▶ **PROBLEM TO WORK ON**: The records below are to be set down word for word, with every picture left out.

Stored items:

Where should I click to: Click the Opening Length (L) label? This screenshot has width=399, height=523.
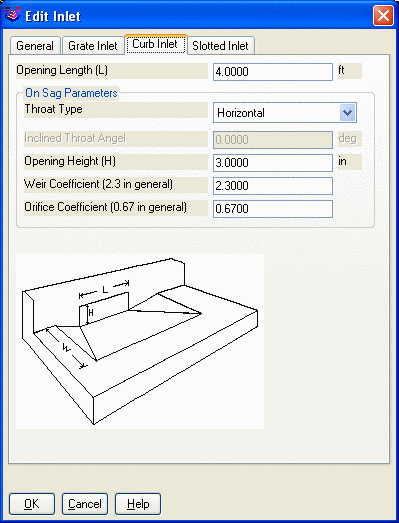click(62, 70)
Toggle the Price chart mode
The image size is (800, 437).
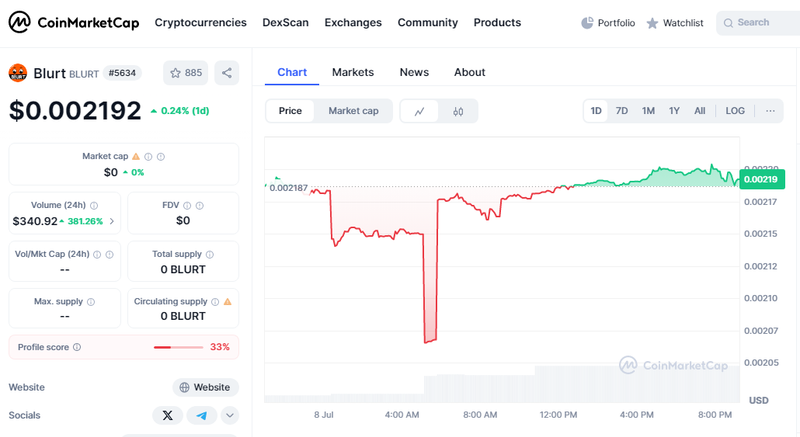coord(290,111)
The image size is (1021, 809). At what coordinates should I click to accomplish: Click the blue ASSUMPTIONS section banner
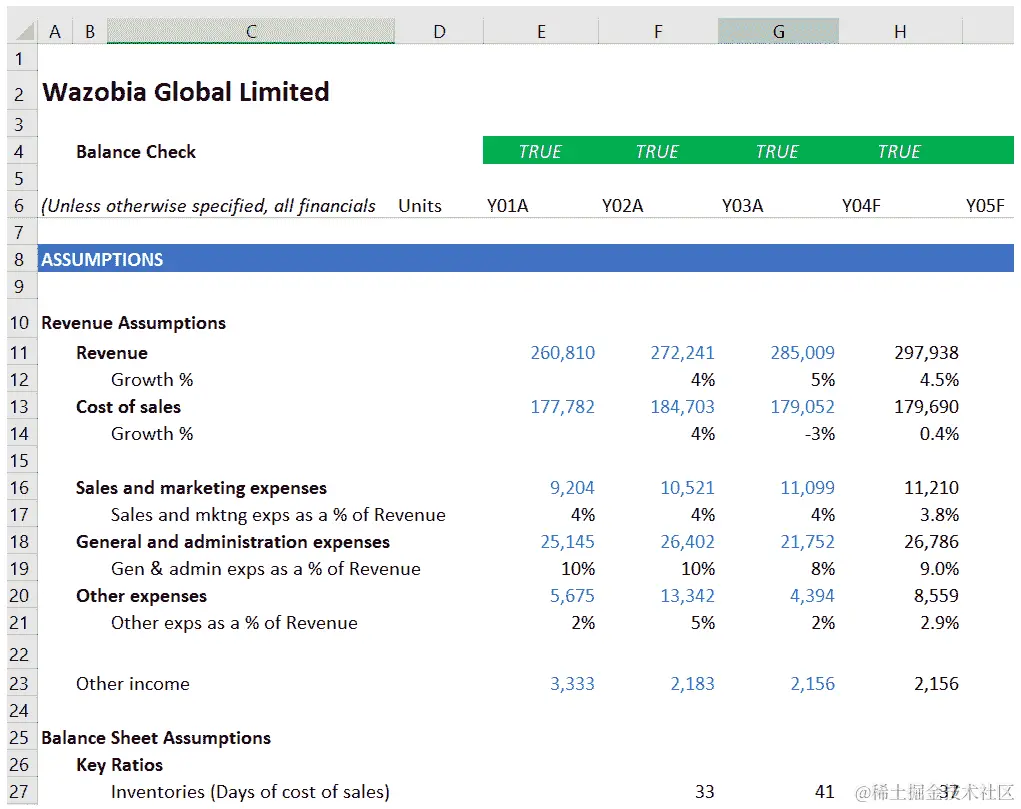point(525,259)
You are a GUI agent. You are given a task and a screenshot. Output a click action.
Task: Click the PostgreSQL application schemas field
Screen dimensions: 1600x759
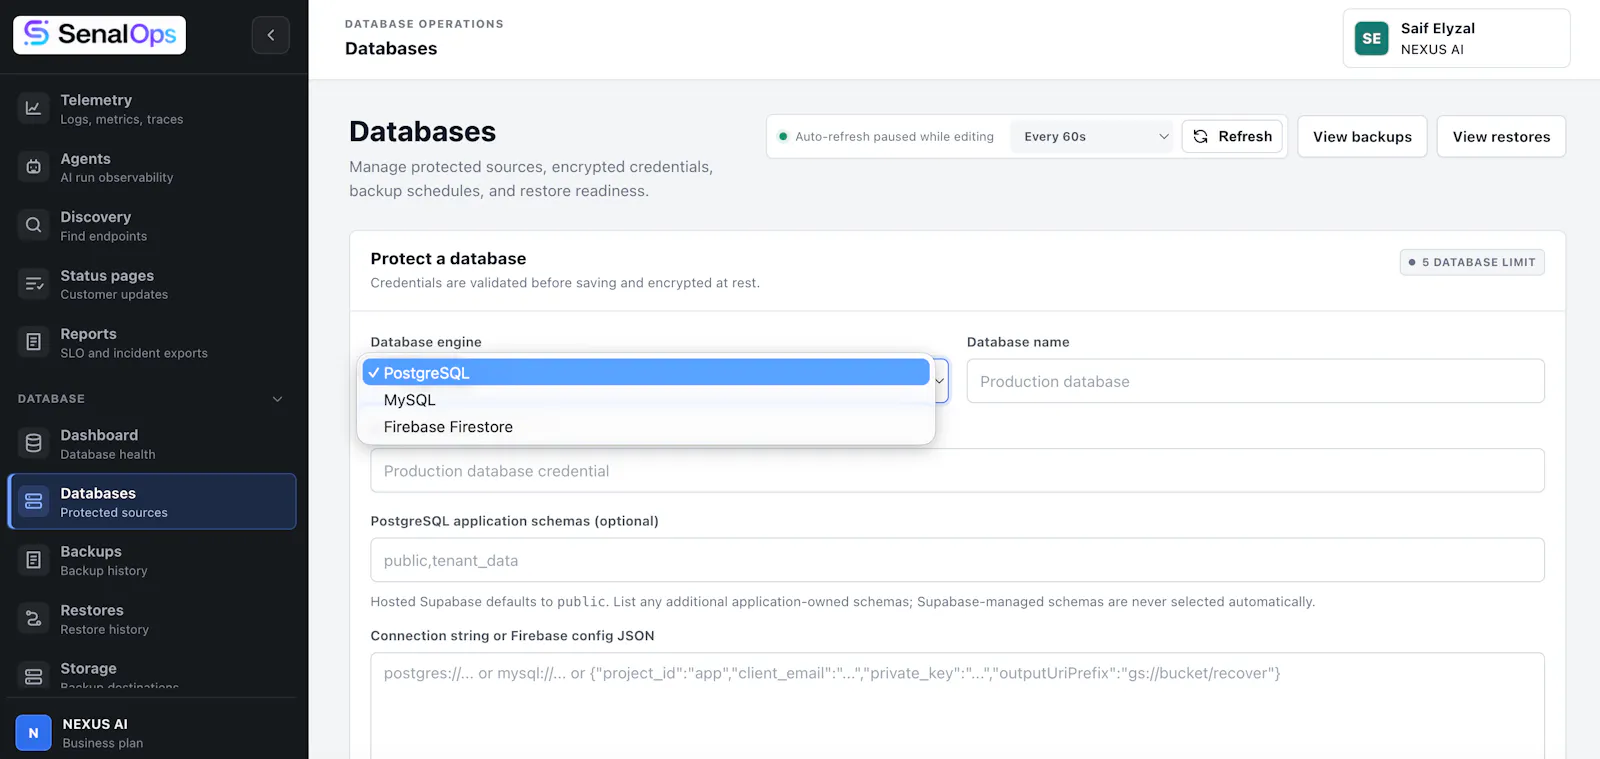pyautogui.click(x=957, y=560)
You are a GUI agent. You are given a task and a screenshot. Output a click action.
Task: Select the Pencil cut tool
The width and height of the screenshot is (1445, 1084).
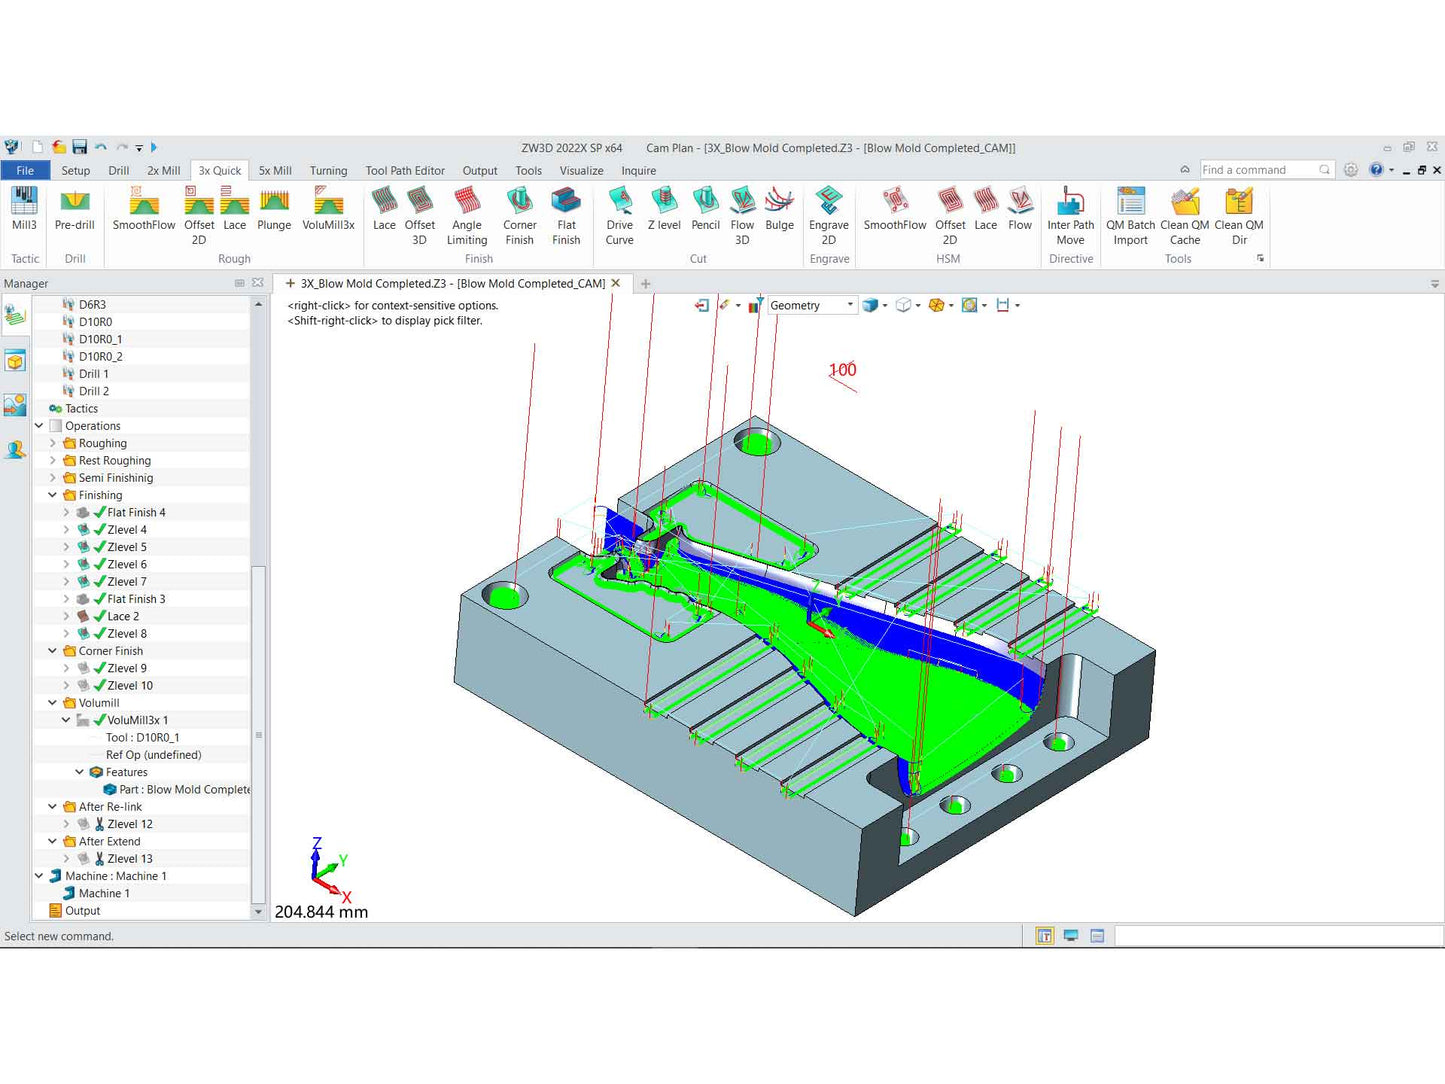pos(705,211)

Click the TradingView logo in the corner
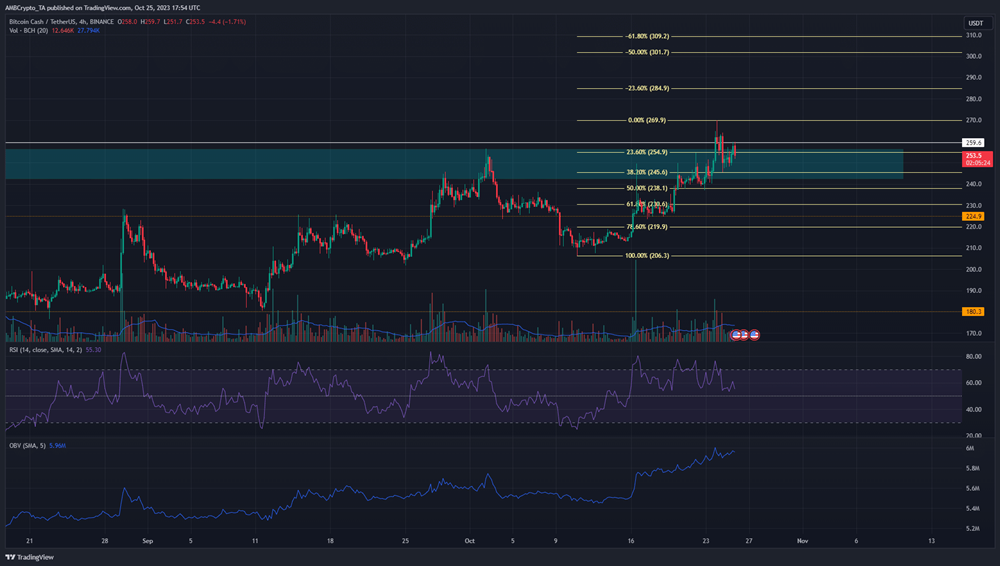[29, 557]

▶ **SOLUTION FOR THIS PROBLEM**:
Where should I click to: Click the Opening Length (L) label? This screenshot has width=399, height=523.
click(62, 70)
Toggle the Price chart mode
The image size is (800, 437).
coord(290,111)
The image size is (1021, 809). At what coordinates should I click to accomplish: Click the blue ASSUMPTIONS section banner
point(525,259)
You are a GUI agent. You are given a task and a screenshot. Output a click action.
Task: Click the PostgreSQL application schemas field
Screen dimensions: 1600x759
pyautogui.click(x=957, y=560)
You are a GUI agent. You are given a task and a screenshot. Output a click action.
Task: Select the Pencil cut tool
The width and height of the screenshot is (1445, 1084).
pos(705,211)

Click the TradingView logo in the corner
[29, 557]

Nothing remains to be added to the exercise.